_INSTRUCTIONS TO FOLLOW_
Print every text line of the records below word for word, leaving out the pictures.

————

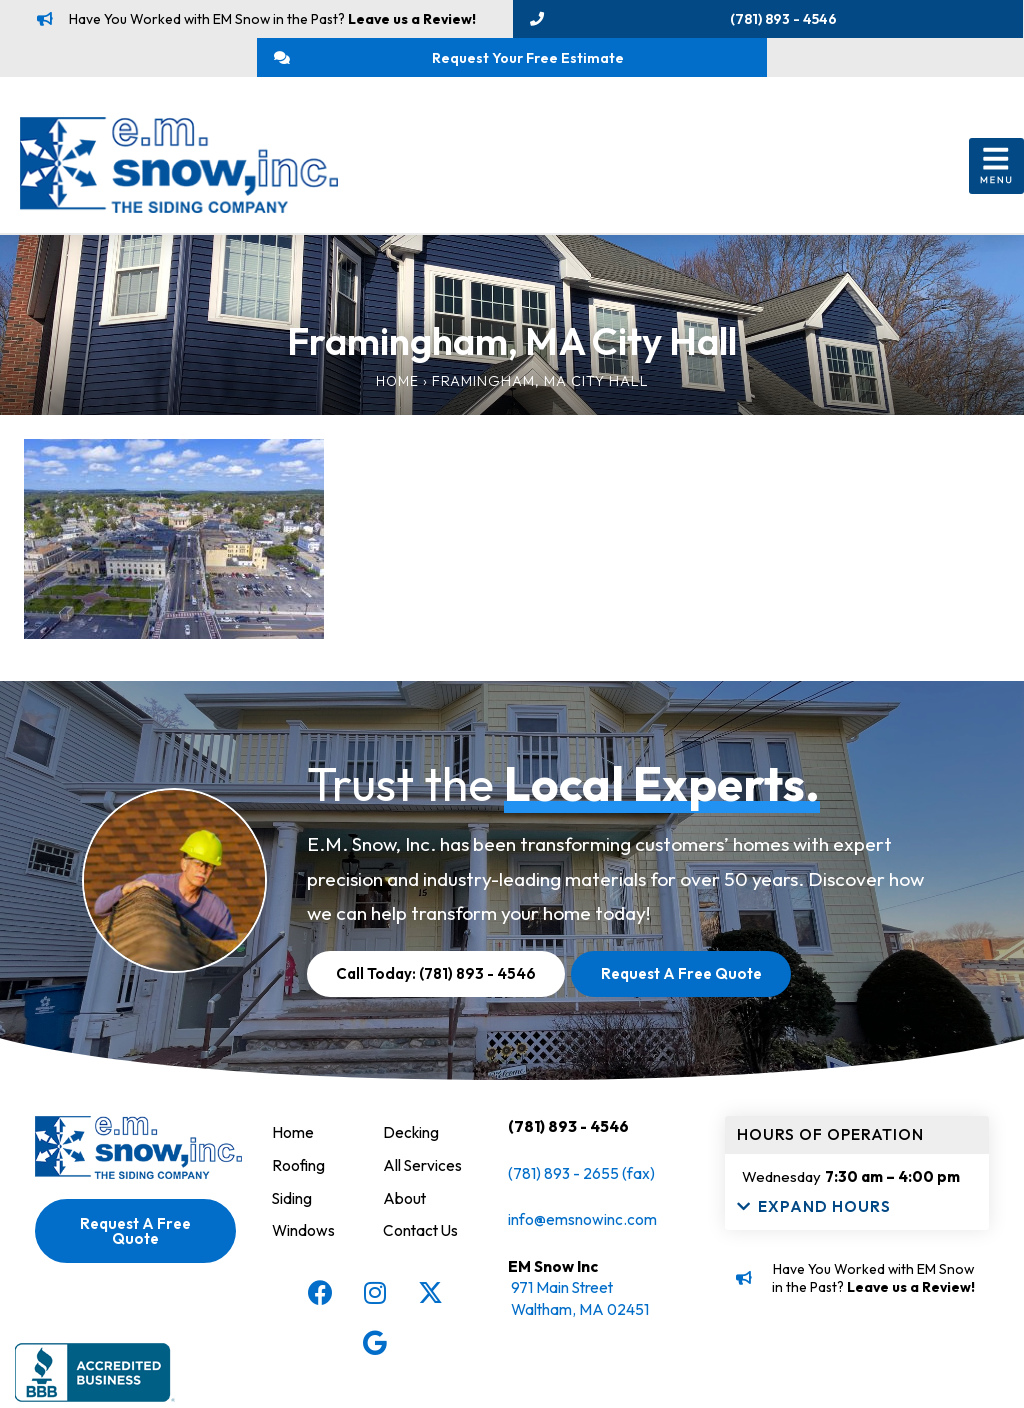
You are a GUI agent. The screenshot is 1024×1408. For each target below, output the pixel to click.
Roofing (299, 1173)
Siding (292, 1205)
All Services (423, 1173)
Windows (304, 1237)
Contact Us (422, 1237)
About (405, 1205)
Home (397, 390)
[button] (996, 175)
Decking (411, 1141)
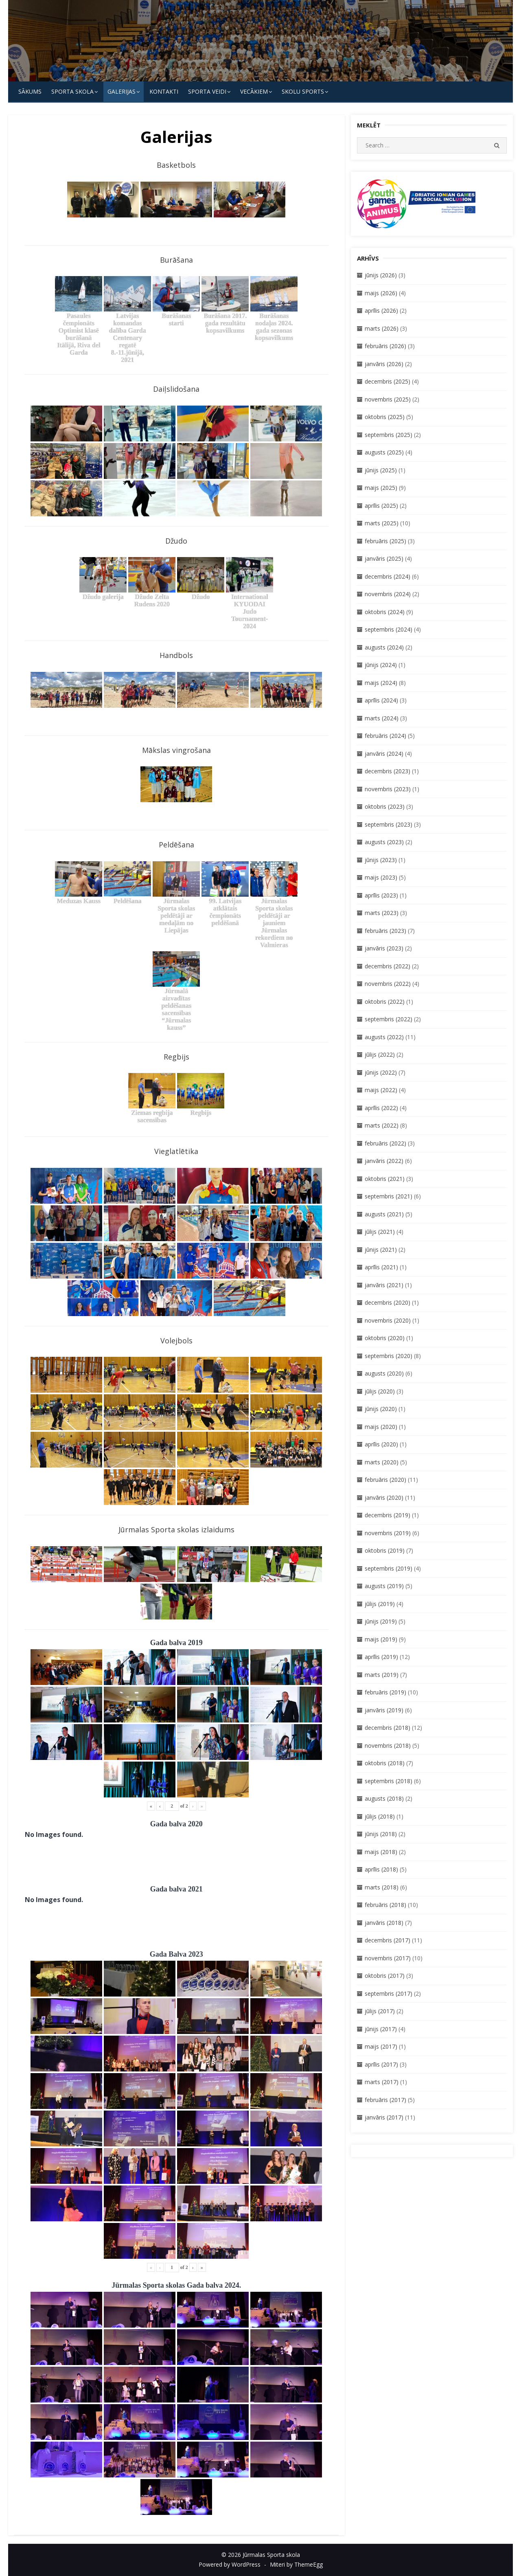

————

_COMPLETED TASK_
You are a GUI agent. The screenshot is 1024×1408. For each target below, output the pixel to click.
Roofing (299, 1173)
Siding (292, 1205)
All Services (423, 1173)
Windows (304, 1237)
Contact Us (422, 1237)
About (405, 1205)
Home (397, 390)
[button] (996, 175)
Decking (411, 1141)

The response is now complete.